Goal
Repeat every one of the records below verbatim, line for line.

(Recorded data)
• • •

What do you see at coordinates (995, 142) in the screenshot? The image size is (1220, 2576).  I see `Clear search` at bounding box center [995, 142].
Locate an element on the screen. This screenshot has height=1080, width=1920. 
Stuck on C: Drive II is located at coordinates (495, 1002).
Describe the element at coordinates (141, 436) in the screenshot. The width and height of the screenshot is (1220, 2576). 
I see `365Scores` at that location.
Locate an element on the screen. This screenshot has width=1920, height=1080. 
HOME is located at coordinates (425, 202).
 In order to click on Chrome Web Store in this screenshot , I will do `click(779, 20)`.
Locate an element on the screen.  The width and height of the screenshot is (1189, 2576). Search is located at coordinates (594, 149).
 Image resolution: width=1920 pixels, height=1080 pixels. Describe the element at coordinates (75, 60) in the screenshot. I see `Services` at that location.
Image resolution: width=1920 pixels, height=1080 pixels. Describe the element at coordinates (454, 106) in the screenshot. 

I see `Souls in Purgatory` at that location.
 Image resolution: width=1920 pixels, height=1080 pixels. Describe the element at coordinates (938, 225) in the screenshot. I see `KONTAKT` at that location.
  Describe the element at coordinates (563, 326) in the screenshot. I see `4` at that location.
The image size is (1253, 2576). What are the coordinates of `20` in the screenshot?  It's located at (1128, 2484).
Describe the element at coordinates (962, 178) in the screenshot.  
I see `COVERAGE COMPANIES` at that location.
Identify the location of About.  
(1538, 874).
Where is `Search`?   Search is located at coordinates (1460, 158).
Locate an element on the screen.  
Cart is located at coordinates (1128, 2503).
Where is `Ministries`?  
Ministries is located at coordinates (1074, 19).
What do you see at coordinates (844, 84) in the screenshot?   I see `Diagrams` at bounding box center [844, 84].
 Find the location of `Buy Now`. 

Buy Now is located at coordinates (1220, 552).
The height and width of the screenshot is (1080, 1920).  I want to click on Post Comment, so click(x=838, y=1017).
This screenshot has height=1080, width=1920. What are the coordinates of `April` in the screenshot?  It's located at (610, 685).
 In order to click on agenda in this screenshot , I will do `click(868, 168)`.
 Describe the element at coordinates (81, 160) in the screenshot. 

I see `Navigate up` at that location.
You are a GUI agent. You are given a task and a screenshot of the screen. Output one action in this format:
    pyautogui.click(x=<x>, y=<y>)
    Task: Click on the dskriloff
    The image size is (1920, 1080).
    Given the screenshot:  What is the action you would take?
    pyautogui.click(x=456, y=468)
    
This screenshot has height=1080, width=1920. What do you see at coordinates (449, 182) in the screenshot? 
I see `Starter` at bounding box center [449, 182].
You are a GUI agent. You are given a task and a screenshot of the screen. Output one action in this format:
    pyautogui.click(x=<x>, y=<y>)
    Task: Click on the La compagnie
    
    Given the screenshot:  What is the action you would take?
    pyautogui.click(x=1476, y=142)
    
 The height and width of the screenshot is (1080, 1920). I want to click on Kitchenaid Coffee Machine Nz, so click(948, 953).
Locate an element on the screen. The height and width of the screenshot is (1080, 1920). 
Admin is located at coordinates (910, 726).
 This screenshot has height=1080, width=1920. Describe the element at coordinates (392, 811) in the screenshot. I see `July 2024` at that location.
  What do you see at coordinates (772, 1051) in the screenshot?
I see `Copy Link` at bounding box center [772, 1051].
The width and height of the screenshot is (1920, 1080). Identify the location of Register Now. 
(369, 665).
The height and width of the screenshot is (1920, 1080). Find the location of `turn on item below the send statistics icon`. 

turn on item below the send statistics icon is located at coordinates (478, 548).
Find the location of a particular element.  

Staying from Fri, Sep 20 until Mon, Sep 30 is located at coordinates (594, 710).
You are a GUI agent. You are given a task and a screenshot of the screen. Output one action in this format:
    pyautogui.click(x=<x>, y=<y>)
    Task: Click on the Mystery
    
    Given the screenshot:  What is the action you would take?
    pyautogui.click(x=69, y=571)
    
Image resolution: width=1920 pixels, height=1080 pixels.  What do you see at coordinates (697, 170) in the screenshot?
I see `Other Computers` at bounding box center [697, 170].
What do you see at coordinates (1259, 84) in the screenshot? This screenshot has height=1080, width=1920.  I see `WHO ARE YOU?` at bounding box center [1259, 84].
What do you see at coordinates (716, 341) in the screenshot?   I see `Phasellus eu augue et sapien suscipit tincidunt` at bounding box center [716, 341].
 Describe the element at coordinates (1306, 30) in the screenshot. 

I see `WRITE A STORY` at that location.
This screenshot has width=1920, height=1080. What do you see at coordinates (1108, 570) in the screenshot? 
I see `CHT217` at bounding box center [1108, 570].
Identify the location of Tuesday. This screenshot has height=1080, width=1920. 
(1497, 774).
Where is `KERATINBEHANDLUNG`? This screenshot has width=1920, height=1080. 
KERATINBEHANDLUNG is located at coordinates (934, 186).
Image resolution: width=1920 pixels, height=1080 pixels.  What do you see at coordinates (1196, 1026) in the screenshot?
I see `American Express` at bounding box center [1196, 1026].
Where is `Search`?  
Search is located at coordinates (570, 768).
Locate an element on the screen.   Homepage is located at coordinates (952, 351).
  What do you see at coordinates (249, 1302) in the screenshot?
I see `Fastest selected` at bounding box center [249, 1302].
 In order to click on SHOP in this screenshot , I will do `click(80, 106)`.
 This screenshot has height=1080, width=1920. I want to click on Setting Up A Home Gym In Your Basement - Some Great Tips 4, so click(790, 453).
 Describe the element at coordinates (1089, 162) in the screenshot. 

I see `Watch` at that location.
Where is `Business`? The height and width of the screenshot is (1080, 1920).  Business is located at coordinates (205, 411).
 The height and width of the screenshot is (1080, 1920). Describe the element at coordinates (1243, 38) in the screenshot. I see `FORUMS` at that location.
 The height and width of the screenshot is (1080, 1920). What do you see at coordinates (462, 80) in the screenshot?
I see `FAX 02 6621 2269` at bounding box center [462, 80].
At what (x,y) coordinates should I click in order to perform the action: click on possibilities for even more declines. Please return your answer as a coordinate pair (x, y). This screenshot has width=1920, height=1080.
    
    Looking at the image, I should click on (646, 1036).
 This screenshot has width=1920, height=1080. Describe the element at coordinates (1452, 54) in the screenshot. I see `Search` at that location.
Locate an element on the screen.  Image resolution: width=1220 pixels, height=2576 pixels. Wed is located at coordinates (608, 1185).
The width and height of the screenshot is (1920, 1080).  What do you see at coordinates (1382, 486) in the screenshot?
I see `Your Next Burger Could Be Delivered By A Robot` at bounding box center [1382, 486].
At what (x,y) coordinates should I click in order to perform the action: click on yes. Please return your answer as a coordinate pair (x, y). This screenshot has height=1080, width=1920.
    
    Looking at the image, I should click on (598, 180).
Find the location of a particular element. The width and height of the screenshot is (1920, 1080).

• • •

Complete output
What do you see at coordinates (995, 142) in the screenshot? The image size is (1220, 2576).  I see `Clear search` at bounding box center [995, 142].
Locate an element on the screen. This screenshot has height=1080, width=1920. 
Stuck on C: Drive II is located at coordinates (495, 1002).
Describe the element at coordinates (141, 436) in the screenshot. The width and height of the screenshot is (1220, 2576). 
I see `365Scores` at that location.
Locate an element on the screen. This screenshot has width=1920, height=1080. 
HOME is located at coordinates (425, 202).
 In order to click on Chrome Web Store in this screenshot , I will do `click(779, 20)`.
Locate an element on the screen.  The width and height of the screenshot is (1189, 2576). Search is located at coordinates (594, 149).
 Image resolution: width=1920 pixels, height=1080 pixels. Describe the element at coordinates (75, 60) in the screenshot. I see `Services` at that location.
Image resolution: width=1920 pixels, height=1080 pixels. Describe the element at coordinates (454, 106) in the screenshot. 

I see `Souls in Purgatory` at that location.
 Image resolution: width=1920 pixels, height=1080 pixels. Describe the element at coordinates (938, 225) in the screenshot. I see `KONTAKT` at that location.
  Describe the element at coordinates (563, 326) in the screenshot. I see `4` at that location.
The image size is (1253, 2576). What are the coordinates of `20` in the screenshot?  It's located at (1128, 2484).
Describe the element at coordinates (962, 178) in the screenshot.  
I see `COVERAGE COMPANIES` at that location.
Identify the location of About.  
(1538, 874).
Where is `Search`?   Search is located at coordinates (1460, 158).
Locate an element on the screen.  
Cart is located at coordinates (1128, 2503).
Where is `Ministries`?  
Ministries is located at coordinates (1074, 19).
What do you see at coordinates (844, 84) in the screenshot?   I see `Diagrams` at bounding box center [844, 84].
 Find the location of `Buy Now`. 

Buy Now is located at coordinates (1220, 552).
The height and width of the screenshot is (1080, 1920).  I want to click on Post Comment, so click(x=838, y=1017).
This screenshot has height=1080, width=1920. What are the coordinates of `April` in the screenshot?  It's located at (610, 685).
 In order to click on agenda in this screenshot , I will do `click(868, 168)`.
 Describe the element at coordinates (81, 160) in the screenshot. 

I see `Navigate up` at that location.
You are a GUI agent. You are given a task and a screenshot of the screen. Output one action in this format:
    pyautogui.click(x=<x>, y=<y>)
    Task: Click on the dskriloff
    The image size is (1920, 1080).
    Given the screenshot:  What is the action you would take?
    pyautogui.click(x=456, y=468)
    
This screenshot has height=1080, width=1920. What do you see at coordinates (449, 182) in the screenshot? 
I see `Starter` at bounding box center [449, 182].
You are a GUI agent. You are given a task and a screenshot of the screen. Output one action in this format:
    pyautogui.click(x=<x>, y=<y>)
    Task: Click on the La compagnie
    
    Given the screenshot:  What is the action you would take?
    pyautogui.click(x=1476, y=142)
    
 The height and width of the screenshot is (1080, 1920). I want to click on Kitchenaid Coffee Machine Nz, so click(948, 953).
Locate an element on the screen. The height and width of the screenshot is (1080, 1920). 
Admin is located at coordinates (910, 726).
 This screenshot has height=1080, width=1920. Describe the element at coordinates (392, 811) in the screenshot. I see `July 2024` at that location.
  What do you see at coordinates (772, 1051) in the screenshot?
I see `Copy Link` at bounding box center [772, 1051].
The width and height of the screenshot is (1920, 1080). Identify the location of Register Now. 
(369, 665).
The height and width of the screenshot is (1920, 1080). Find the location of `turn on item below the send statistics icon`. 

turn on item below the send statistics icon is located at coordinates (478, 548).
Find the location of a particular element.  

Staying from Fri, Sep 20 until Mon, Sep 30 is located at coordinates (594, 710).
You are a GUI agent. You are given a task and a screenshot of the screen. Output one action in this format:
    pyautogui.click(x=<x>, y=<y>)
    Task: Click on the Mystery
    
    Given the screenshot:  What is the action you would take?
    pyautogui.click(x=69, y=571)
    
Image resolution: width=1920 pixels, height=1080 pixels.  What do you see at coordinates (697, 170) in the screenshot?
I see `Other Computers` at bounding box center [697, 170].
What do you see at coordinates (1259, 84) in the screenshot? This screenshot has height=1080, width=1920.  I see `WHO ARE YOU?` at bounding box center [1259, 84].
What do you see at coordinates (716, 341) in the screenshot?   I see `Phasellus eu augue et sapien suscipit tincidunt` at bounding box center [716, 341].
 Describe the element at coordinates (1306, 30) in the screenshot. 

I see `WRITE A STORY` at that location.
This screenshot has width=1920, height=1080. What do you see at coordinates (1108, 570) in the screenshot? 
I see `CHT217` at bounding box center [1108, 570].
Identify the location of Tuesday. This screenshot has height=1080, width=1920. 
(1497, 774).
Where is `KERATINBEHANDLUNG`? This screenshot has width=1920, height=1080. 
KERATINBEHANDLUNG is located at coordinates (934, 186).
Image resolution: width=1920 pixels, height=1080 pixels.  What do you see at coordinates (1196, 1026) in the screenshot?
I see `American Express` at bounding box center [1196, 1026].
Where is `Search`?  
Search is located at coordinates (570, 768).
Locate an element on the screen.   Homepage is located at coordinates (952, 351).
  What do you see at coordinates (249, 1302) in the screenshot?
I see `Fastest selected` at bounding box center [249, 1302].
 In order to click on SHOP in this screenshot , I will do `click(80, 106)`.
 This screenshot has height=1080, width=1920. I want to click on Setting Up A Home Gym In Your Basement - Some Great Tips 4, so click(790, 453).
 Describe the element at coordinates (1089, 162) in the screenshot. 

I see `Watch` at that location.
Where is `Business`? The height and width of the screenshot is (1080, 1920).  Business is located at coordinates (205, 411).
 The height and width of the screenshot is (1080, 1920). Describe the element at coordinates (1243, 38) in the screenshot. I see `FORUMS` at that location.
 The height and width of the screenshot is (1080, 1920). What do you see at coordinates (462, 80) in the screenshot?
I see `FAX 02 6621 2269` at bounding box center [462, 80].
At what (x,y) coordinates should I click in order to perform the action: click on possibilities for even more declines. Please return your answer as a coordinate pair (x, y). This screenshot has width=1920, height=1080.
    
    Looking at the image, I should click on (646, 1036).
 This screenshot has width=1920, height=1080. Describe the element at coordinates (1452, 54) in the screenshot. I see `Search` at that location.
Locate an element on the screen.  Image resolution: width=1220 pixels, height=2576 pixels. Wed is located at coordinates (608, 1185).
The width and height of the screenshot is (1920, 1080).  What do you see at coordinates (1382, 486) in the screenshot?
I see `Your Next Burger Could Be Delivered By A Robot` at bounding box center [1382, 486].
At what (x,y) coordinates should I click in order to perform the action: click on yes. Please return your answer as a coordinate pair (x, y). This screenshot has height=1080, width=1920.
    
    Looking at the image, I should click on (598, 180).
Find the location of a particular element. The width and height of the screenshot is (1920, 1080).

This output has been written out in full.